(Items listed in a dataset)
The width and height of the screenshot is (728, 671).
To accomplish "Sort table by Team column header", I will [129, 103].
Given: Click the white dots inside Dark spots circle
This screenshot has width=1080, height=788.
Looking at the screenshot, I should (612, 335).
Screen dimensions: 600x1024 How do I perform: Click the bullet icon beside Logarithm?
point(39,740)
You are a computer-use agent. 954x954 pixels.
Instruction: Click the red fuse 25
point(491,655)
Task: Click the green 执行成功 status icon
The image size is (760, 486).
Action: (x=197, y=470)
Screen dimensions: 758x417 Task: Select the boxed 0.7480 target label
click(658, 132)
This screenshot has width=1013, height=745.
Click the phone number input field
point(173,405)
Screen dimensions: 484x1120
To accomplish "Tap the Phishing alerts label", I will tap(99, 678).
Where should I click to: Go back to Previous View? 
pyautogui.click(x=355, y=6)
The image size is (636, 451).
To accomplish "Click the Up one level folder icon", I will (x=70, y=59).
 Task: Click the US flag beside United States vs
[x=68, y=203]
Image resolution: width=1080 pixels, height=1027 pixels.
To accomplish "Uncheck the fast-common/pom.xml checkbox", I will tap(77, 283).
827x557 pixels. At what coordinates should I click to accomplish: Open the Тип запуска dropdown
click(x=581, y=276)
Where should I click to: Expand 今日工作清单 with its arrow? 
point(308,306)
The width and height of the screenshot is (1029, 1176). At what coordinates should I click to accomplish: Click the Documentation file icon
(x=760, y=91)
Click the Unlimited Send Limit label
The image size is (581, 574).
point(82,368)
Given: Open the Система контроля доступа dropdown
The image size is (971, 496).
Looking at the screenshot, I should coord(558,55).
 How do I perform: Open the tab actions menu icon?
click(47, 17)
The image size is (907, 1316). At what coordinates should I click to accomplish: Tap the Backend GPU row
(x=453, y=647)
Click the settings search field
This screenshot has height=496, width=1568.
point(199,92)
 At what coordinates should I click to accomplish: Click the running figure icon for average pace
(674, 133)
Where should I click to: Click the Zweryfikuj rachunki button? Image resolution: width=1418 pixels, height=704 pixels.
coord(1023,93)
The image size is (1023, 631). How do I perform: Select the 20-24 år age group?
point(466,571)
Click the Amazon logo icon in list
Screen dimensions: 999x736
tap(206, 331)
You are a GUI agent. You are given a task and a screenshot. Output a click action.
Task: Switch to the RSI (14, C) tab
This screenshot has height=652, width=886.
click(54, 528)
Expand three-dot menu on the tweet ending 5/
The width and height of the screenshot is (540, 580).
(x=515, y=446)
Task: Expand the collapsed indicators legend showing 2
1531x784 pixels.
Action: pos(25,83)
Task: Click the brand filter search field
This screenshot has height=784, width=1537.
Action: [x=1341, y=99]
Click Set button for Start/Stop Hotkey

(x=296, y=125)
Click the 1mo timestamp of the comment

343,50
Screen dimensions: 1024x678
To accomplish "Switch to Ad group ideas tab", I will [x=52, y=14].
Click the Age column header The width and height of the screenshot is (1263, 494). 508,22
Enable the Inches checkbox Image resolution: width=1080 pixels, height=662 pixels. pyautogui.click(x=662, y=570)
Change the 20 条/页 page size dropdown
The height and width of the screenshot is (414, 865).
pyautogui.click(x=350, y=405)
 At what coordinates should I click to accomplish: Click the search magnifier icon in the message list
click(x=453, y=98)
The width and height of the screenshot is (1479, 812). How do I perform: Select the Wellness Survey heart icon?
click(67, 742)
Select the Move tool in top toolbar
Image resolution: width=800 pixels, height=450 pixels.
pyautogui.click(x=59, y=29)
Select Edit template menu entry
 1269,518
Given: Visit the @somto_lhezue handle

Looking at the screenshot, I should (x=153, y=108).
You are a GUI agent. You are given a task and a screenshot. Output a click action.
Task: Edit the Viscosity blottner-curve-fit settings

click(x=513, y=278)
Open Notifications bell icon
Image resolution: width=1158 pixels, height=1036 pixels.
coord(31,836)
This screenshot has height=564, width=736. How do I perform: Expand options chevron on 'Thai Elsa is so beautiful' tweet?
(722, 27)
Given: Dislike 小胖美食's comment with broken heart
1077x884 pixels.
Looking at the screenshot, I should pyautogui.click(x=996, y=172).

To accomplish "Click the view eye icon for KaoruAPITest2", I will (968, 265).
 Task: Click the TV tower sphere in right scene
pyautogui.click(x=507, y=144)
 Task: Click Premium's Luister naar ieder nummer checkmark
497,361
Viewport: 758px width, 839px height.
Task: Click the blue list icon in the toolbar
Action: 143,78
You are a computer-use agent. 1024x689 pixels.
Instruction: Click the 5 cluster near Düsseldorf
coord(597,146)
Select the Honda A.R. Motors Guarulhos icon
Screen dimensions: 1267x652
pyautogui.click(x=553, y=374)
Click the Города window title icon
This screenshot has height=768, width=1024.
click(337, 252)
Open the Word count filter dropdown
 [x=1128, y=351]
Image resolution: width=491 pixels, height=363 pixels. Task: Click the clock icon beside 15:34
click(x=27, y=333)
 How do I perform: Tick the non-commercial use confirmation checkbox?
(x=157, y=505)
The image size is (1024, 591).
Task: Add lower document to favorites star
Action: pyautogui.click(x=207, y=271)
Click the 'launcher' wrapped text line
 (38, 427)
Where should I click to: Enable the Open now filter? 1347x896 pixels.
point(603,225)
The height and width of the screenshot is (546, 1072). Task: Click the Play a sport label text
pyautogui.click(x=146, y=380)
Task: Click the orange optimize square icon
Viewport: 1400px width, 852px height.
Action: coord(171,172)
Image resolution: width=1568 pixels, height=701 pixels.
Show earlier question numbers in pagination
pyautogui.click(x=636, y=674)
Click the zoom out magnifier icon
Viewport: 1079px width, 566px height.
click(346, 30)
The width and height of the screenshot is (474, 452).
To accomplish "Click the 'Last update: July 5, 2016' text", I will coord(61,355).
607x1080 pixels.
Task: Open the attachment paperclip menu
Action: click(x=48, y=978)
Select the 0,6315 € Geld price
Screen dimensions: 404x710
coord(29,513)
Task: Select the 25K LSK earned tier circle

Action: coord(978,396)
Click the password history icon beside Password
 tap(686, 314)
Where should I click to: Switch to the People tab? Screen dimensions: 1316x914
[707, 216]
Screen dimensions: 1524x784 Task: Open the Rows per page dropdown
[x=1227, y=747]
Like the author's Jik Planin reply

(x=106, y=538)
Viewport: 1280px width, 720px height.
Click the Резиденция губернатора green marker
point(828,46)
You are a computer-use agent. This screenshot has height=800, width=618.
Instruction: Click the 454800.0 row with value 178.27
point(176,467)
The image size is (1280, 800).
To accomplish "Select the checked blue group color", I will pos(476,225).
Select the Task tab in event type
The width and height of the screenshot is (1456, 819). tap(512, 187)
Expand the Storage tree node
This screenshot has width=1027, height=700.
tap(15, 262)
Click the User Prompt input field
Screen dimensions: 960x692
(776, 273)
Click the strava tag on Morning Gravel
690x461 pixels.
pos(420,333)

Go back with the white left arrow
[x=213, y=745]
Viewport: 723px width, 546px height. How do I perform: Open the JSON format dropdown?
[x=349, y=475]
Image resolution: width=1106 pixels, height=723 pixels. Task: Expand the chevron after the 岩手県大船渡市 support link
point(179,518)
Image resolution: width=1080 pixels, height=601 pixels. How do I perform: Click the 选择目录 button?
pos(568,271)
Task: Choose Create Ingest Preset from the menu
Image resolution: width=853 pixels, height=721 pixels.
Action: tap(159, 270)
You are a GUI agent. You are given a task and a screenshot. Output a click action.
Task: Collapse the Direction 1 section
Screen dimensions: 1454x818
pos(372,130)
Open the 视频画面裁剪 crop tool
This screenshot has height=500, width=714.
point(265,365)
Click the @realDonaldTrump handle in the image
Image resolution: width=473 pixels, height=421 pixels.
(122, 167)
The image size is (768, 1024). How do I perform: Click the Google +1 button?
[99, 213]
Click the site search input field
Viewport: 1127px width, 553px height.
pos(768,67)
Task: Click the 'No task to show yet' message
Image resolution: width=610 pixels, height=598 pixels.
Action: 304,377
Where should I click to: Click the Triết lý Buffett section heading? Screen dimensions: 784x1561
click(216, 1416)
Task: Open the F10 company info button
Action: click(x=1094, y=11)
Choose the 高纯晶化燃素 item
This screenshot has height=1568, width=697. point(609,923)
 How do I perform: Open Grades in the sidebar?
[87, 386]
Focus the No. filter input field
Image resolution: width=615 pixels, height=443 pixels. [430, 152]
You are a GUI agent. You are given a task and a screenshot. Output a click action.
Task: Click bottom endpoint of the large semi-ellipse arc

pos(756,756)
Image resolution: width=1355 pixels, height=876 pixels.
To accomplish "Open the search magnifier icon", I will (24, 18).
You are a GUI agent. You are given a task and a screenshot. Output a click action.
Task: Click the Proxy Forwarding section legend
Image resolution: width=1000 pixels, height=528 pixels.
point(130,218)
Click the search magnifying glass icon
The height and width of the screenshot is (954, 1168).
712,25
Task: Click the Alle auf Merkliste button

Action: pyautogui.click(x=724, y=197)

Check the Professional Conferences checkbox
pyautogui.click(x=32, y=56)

* **About this task**: Could you restate, word for word, the lines above from the one with "The image size is (581, 574)." to the one with "Task: Switch to the RSI (14, C) tab", both included?

* **Finished exercise**:
The image size is (581, 574).
point(82,368)
Given: Open the Система контроля доступа dropdown
The image size is (971, 496).
Looking at the screenshot, I should coord(558,55).
 How do I perform: Open the tab actions menu icon?
click(47, 17)
The image size is (907, 1316). At what coordinates should I click to accomplish: Tap the Backend GPU row
(x=453, y=647)
Click the settings search field
This screenshot has height=496, width=1568.
point(199,92)
 At what coordinates should I click to accomplish: Click the running figure icon for average pace
(674, 133)
Where should I click to: Click the Zweryfikuj rachunki button? Image resolution: width=1418 pixels, height=704 pixels.
coord(1023,93)
The image size is (1023, 631). How do I perform: Select the 20-24 år age group?
point(466,571)
Click the Amazon logo icon in list
Screen dimensions: 999x736
tap(206, 331)
You are a GUI agent. You are given a task and a screenshot. Output a click action.
Task: Switch to the RSI (14, C) tab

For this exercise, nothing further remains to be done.